Such thoughts can be particularly inconvenient, because those who have them are spiritual, religious and respectable people. Initially, it can be difficult to understand that attempts to prohibit such thoughts are actually not religious behavior, but an escape from religion.
When I say my prayers, I have the feeling that I am not in the right state and that the Lord may decide that I do not believe what I say. Even as I pray, I find myself thinking about sins, and the sins I think about seem to get worse and worse. I pray harder to distract myself from such thoughts, but blasphemous images reappear in my mind. I think it’s a punishment for my past misdeeds, but I don’t know what, and I can’t pray for proper forgiveness. I pray more and more. I’m afraid my soul is lost. I tried to talk to my priest, but I think,
A few months ago, walking into a Church, I suddenly thought, ” Who are you kidding? You don’t really believe in God.” Now I doubt everything I’ve ever believed in, even what’s good and what’s bad. The priest said that even the saints had doubts, but it was still unbearable.

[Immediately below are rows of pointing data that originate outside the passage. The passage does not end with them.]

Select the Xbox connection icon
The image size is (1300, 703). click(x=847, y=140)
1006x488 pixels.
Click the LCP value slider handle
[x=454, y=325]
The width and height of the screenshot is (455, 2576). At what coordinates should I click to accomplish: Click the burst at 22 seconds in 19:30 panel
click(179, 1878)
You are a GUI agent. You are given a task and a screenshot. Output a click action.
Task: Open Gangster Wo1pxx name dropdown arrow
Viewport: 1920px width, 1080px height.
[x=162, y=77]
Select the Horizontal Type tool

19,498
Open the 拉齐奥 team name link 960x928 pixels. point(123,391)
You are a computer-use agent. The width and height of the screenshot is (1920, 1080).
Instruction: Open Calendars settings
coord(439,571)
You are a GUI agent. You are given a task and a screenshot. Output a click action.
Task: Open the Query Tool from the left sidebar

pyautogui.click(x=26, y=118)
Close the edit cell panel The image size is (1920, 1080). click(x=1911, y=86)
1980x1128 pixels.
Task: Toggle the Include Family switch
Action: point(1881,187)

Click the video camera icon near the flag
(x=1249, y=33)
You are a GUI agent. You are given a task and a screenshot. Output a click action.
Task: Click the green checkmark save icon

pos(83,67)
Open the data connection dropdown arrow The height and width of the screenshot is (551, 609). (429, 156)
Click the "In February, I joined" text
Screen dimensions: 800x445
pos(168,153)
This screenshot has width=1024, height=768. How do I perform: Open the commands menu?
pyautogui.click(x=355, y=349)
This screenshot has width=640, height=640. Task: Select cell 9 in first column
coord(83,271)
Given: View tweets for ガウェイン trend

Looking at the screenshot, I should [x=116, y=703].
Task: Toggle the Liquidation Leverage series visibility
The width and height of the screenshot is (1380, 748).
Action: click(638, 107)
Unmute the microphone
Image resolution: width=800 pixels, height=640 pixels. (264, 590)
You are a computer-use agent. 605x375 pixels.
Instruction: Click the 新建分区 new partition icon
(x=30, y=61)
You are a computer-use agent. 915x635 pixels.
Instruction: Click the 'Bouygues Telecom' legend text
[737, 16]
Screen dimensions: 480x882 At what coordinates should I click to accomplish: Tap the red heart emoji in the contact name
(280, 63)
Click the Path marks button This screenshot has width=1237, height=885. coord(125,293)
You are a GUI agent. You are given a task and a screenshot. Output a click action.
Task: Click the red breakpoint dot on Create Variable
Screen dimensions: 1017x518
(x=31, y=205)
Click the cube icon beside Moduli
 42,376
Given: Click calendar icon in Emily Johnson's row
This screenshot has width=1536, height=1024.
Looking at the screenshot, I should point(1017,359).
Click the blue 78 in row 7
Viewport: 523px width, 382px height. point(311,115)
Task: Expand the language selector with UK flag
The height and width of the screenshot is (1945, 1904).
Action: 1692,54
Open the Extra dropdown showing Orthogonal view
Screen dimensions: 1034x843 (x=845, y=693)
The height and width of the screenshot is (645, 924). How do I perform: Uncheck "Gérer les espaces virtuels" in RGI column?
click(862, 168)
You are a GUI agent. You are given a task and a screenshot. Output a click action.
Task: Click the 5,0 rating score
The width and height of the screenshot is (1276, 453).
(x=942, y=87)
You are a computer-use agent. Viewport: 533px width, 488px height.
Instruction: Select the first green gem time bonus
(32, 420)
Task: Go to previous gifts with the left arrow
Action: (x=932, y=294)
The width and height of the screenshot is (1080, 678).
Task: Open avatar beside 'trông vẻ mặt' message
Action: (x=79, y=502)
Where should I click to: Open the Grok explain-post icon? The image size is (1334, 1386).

When I get to a sacred place, like a temple, especially if it’s quiet, I feel like I’m about to scream something disgusting.
Thoughts are Disgust
These are thoughts that cause anxiety and disgust, depriving the pleasure of life or the expectation of something pleasant. They usually appear when you are doing something that brings joy. This includes, for example, the fear that you will think about having sex with one of your parents when you are alone with your girlfriend. As a result, you avoid such meetings with her.
I know I’m gay. I want to have a relationship with a girl. However, every time I imagine how I will kiss a girl and there will be intimacy, in my mind there are thoughts that it may be my sister. These are terrible thoughts, and they prevent me from having the kind of relationship I want.
It suddenly occurs to me that when I talk to a girl, I begin to imagine scenes of oral sex with my mother. I must make an effort to suppress such thoughts, or I fear I shall not be able to present myself in the best light. It bothers me so much that when I’m with a girl, I get drunk almost to the point of insensibility. Most girls leave me, and the few times I’ve been able to do anything, I can barely remember.
Whenever I’m in a restaurant, I always have a sudden vision of someone spitting on my plate before taking it out and putting it in front of me. I know it’s ridiculous; I think I saw that scene in some movie years ago, but when food comes, I can’t eat.
My girlfriend once said she hoped my penis wouldn’t break. I know she was joking, but I’m really pissed at her for it. I can’t forget what she said. It ruined everything.
My dog licks himself in all sorts of places and then my daughter. I can’t stand it, and I can’t help but think about all the germs and secretions she’s putting on my baby.